Essentially, a honeypot prevents the token buyers from reselling it, which results in token price skyrocketing as long as the scammer would like. This results in creating the appearance of a “mooning” token and thereby tricking even more users into buying it. Therefore, honeypots are by far the most popular rug pull — because they allow their deployers to both manipulate their users and the token’s price.
Types of Honeypots
A honeypot is a security mechanism that creates a virtual trap to lure attackers. An intentionally compromised computer system allows attackers to exploit vulnerabilities so you can study them to improve your security policies.
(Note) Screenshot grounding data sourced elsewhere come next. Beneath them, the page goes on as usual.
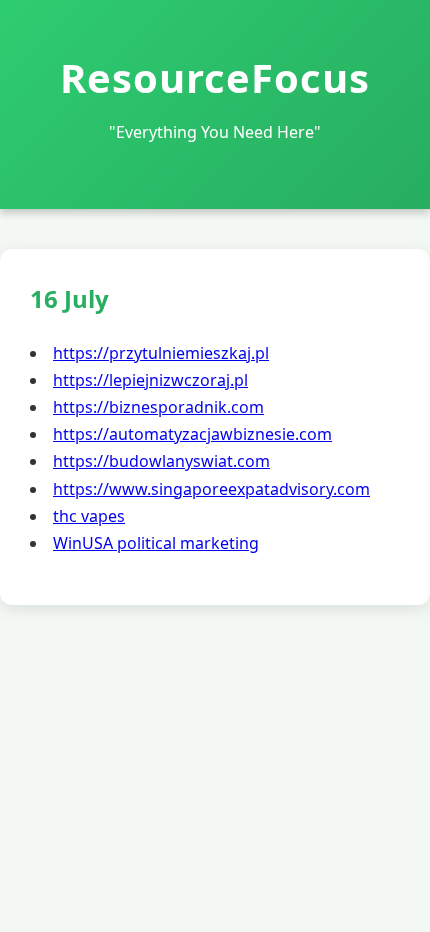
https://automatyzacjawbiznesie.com (192, 434)
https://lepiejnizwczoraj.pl (150, 380)
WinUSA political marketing (156, 543)
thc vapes (89, 516)
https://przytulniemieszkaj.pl (161, 353)
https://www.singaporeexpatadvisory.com (211, 489)
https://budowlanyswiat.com (161, 461)
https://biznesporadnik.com (158, 407)
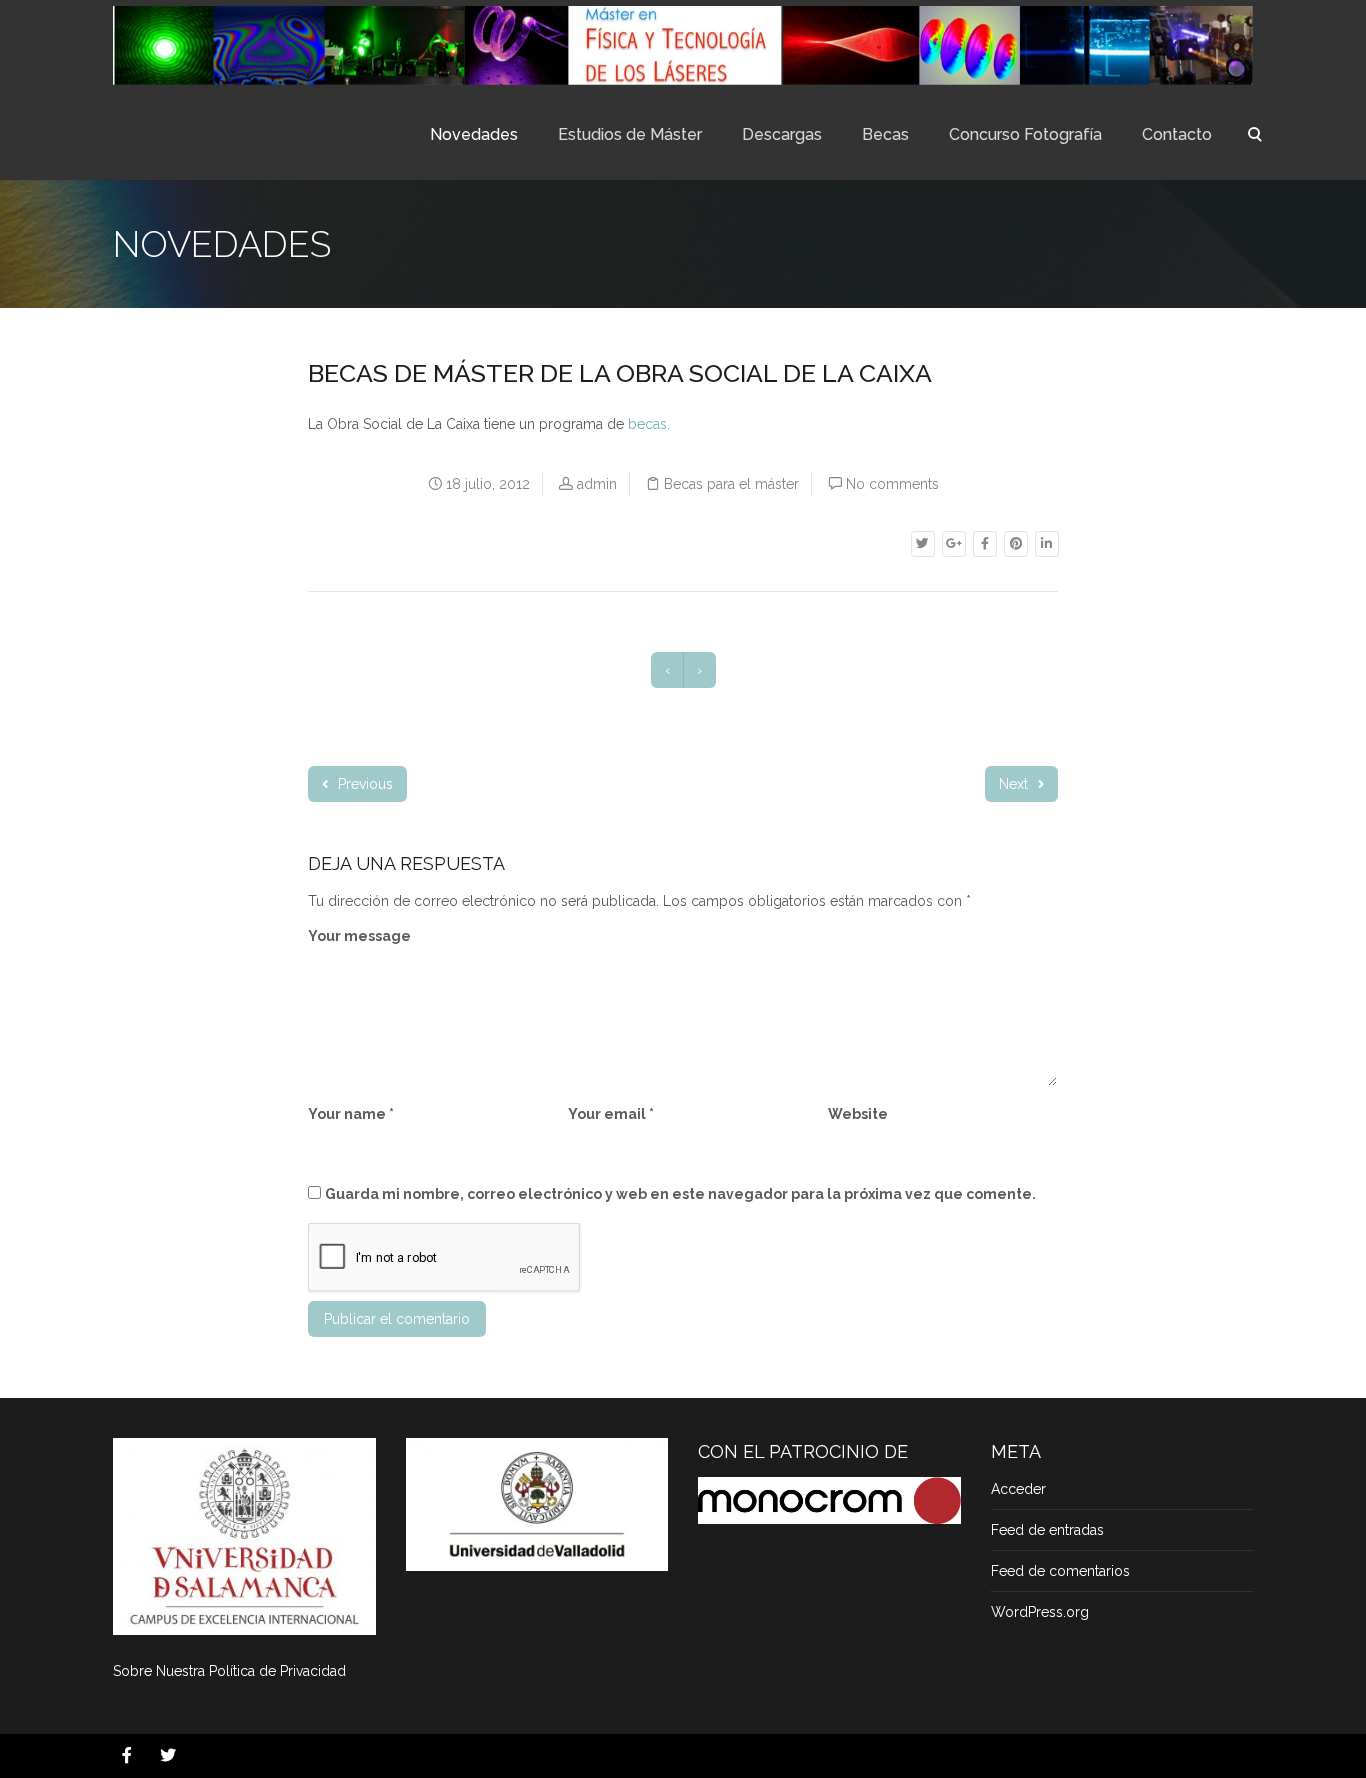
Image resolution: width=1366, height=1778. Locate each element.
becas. (649, 424)
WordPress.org (1040, 1612)
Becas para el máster (731, 484)
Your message (359, 936)
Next (1015, 784)
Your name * (351, 1114)
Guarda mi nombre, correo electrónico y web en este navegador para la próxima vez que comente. (680, 1194)
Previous (363, 784)
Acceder (1018, 1489)
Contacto (1177, 134)
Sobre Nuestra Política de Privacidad (229, 1671)
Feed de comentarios (1060, 1571)
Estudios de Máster (630, 134)
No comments (892, 484)
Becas (885, 134)
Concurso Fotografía (1025, 134)
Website (858, 1114)
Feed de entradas (1047, 1530)
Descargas (782, 134)
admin (597, 484)
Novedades (474, 134)
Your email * (611, 1114)
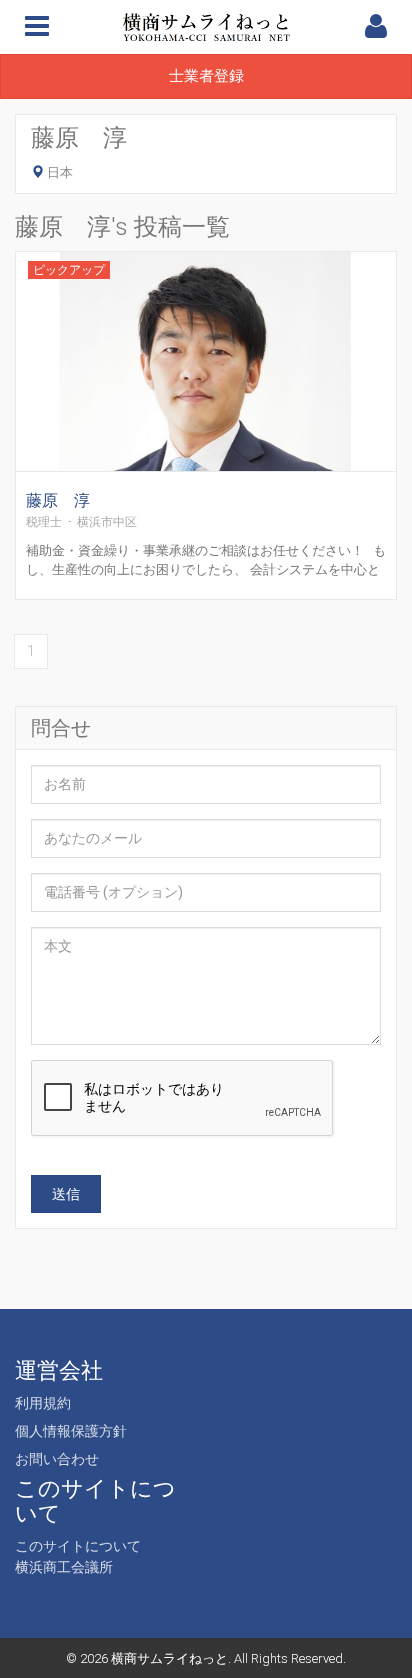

So far, the majority of honeypots have been implemented in one of four ways: liquidity pool blocks, using external contracts, blocklists, or allowlists.
A liquidity pool (LP) block honeypot doesn’t allow users to send their tokens to this token’s liquidity pool smart contract, which is a necessary step in the sale/swap of the token. Only purchases of the token are allowed.
In an external contract honeypot, a token’s transfer functionality is implemented in a separate contract for which the source code is not public. This private contract blocks token sales and swaps for all addresses except for the deployer’s own. The most famous example of the honeypot exploit is the Squid Game token.
A blocklist/allowlist honeypot restricts selling permissions to one or more addresses named by the token’s deployer. In the blocklist variant, the buyer is added to a blocklist either manually or automatically. In the allowlist variant, the token deployer’s address typically is the only address granted the ability to sell.